# [ЗАДАНИЯ]
a: В каком кинотеатре юноша смотрел фильмы А. Куросавы, согласно тексту о японской культуре?
b: Процитируйте из текста о японской культуре отрывок от слов «Захотелось узнать побольше» до слов «взбудоражена японской культурой.» включительно.
c: Каких японских писателей и поэтов называет текст о японской культуре?

**** ФРАГМЕНТ ТЕКСТА ****

Юноша конца 70-х еще не читал Н. Конрада и С. Елисеева. Чуть позже книга И. Галинской о Сэлинджере и Булгакове отчасти изумила и дезориентировала, однако самые продвинутые обратились к американским работам по философии и обнаружили, что роман Сэлинджера – искусная американская компиляция различных философских источников. Но зато какая!
Захотелось узнать побольше о себе как о неслучайном и обреченном даре природы, возмечталось прирастить себя к живописной композиции странных смыслов. Прейскурант отечественных философских идей, проповедуемых классиками культуры, настойчиво растворялся школой в дурной общественно-политической проблематике. Здравомыслия не хотелось, взгляд туманился мечтою о себе, нездешнем. Душа была взбудоражена японской культурой.
Первыми ласточками-оригами стали фильмы А. Куросавы «Семь самураев» и «Ворота Расёмон». Наш юноша ходил смотреть их в Кинотеатр повторного фильма – во-первых, билет за 10 копеек, во-вторых, сидеть можно где хочешь на раннем воскресном сеансе. Не хватало силенок у подростковой культуры, чтобы копнуть вглубь. Да этого и не нужно было. Через недолгое время из зрителя юноша превратился в читателя и обнаружил основы кинодраматургии – Акутагаву. А там до Басё с его хокку и танка рукой подать. Неожиданным сюрпризом стал Исикава Такубоку, написавший едва ли не самую гениальную рецензию на роман И. С. Тургенева «Рудин», которую юноша поторопился сделать эпиграфом к школьному сочинению «Кто прав в споре П. П. Кирсанова и Базарова»:
Роман Тургенева!
Его я в поезде читал, долины Исикари проезжая,
Где падал мокрый снег!
Учительница негодовала, а японцы стали частью русского подросткового самосознания.
Отечественный юноша середины 1970-х попытался адаптировать дзен-буддистскую образность к своим нерешаемым проблемам. Поначалу все выходило симпатично. Когда это было необходимо, произносилось что-нибудь японское и философски двусмысленное. А вот достаточно было выехать за город – на ум приходили цитаты из пейзажных зарисовок европейских романтиков. Дзен-буддизм мирно уживался с европейским философским прагматизмом. И оттого еще более неутолимой делалась юношеская печаль.

**** ИСХОДНЫЕ МАТЕРИАЛЫ ****

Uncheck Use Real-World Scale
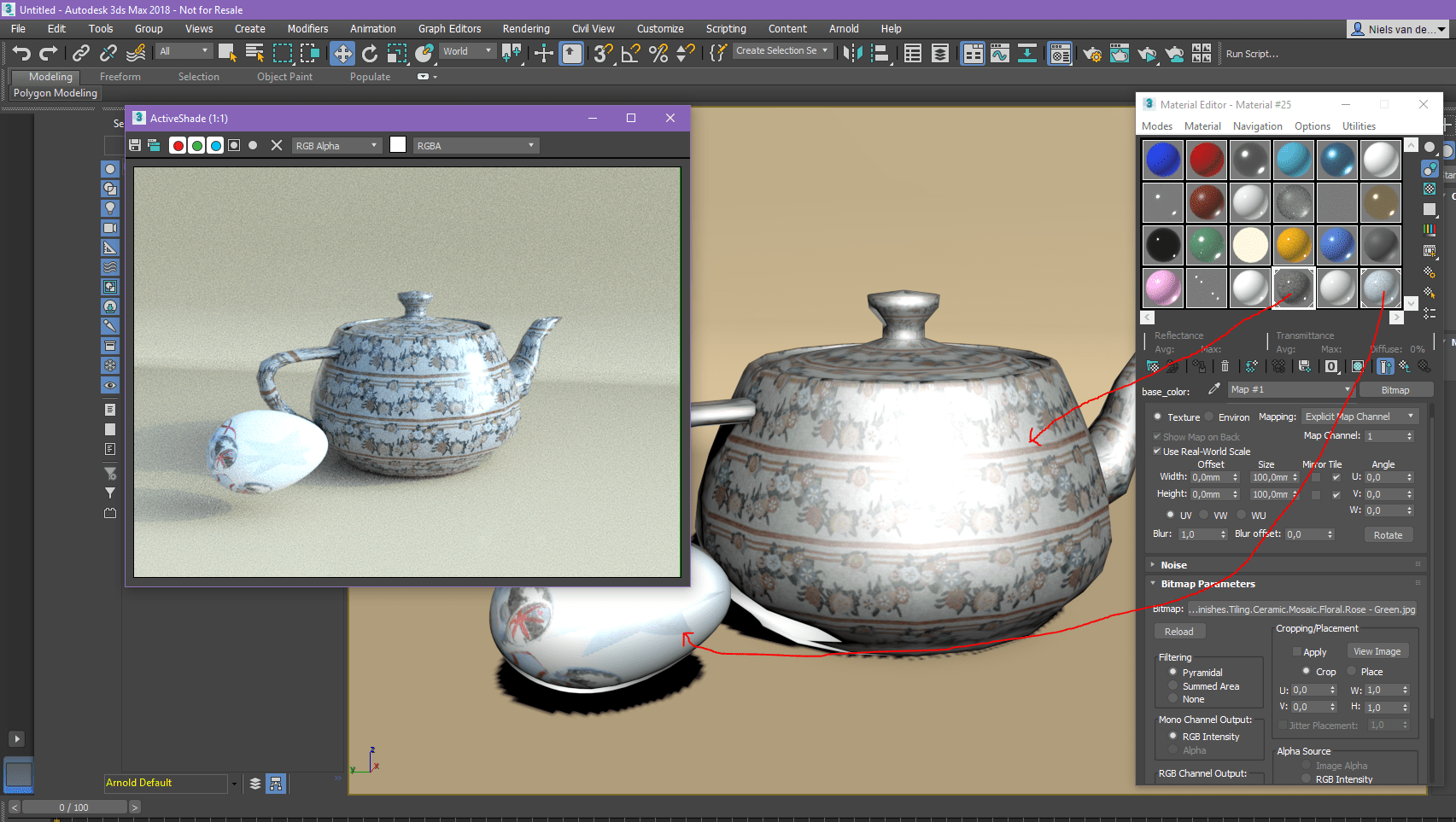Screen dimensions: 1456x822 pyautogui.click(x=1157, y=452)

****

# [СПИСОК ОТВЕТОВ]
a: В Кинотеатре повторного фильма.

b:
Захотелось узнать побольше о себе как о неслучайном и обреченном даре природы, возмечталось прирастить себя к живописной композиции странных смыслов. Прейскурант отечественных философских идей, проповедуемых классиками культуры, настойчиво растворялся школой в дурной общественно-политической проблематике. Здравомыслия не хотелось, взгляд туманился мечтою о себе, нездешнем. Душа была взбудоражена японской культурой.

c: Акутагава, Басё, Исикава Такубоку.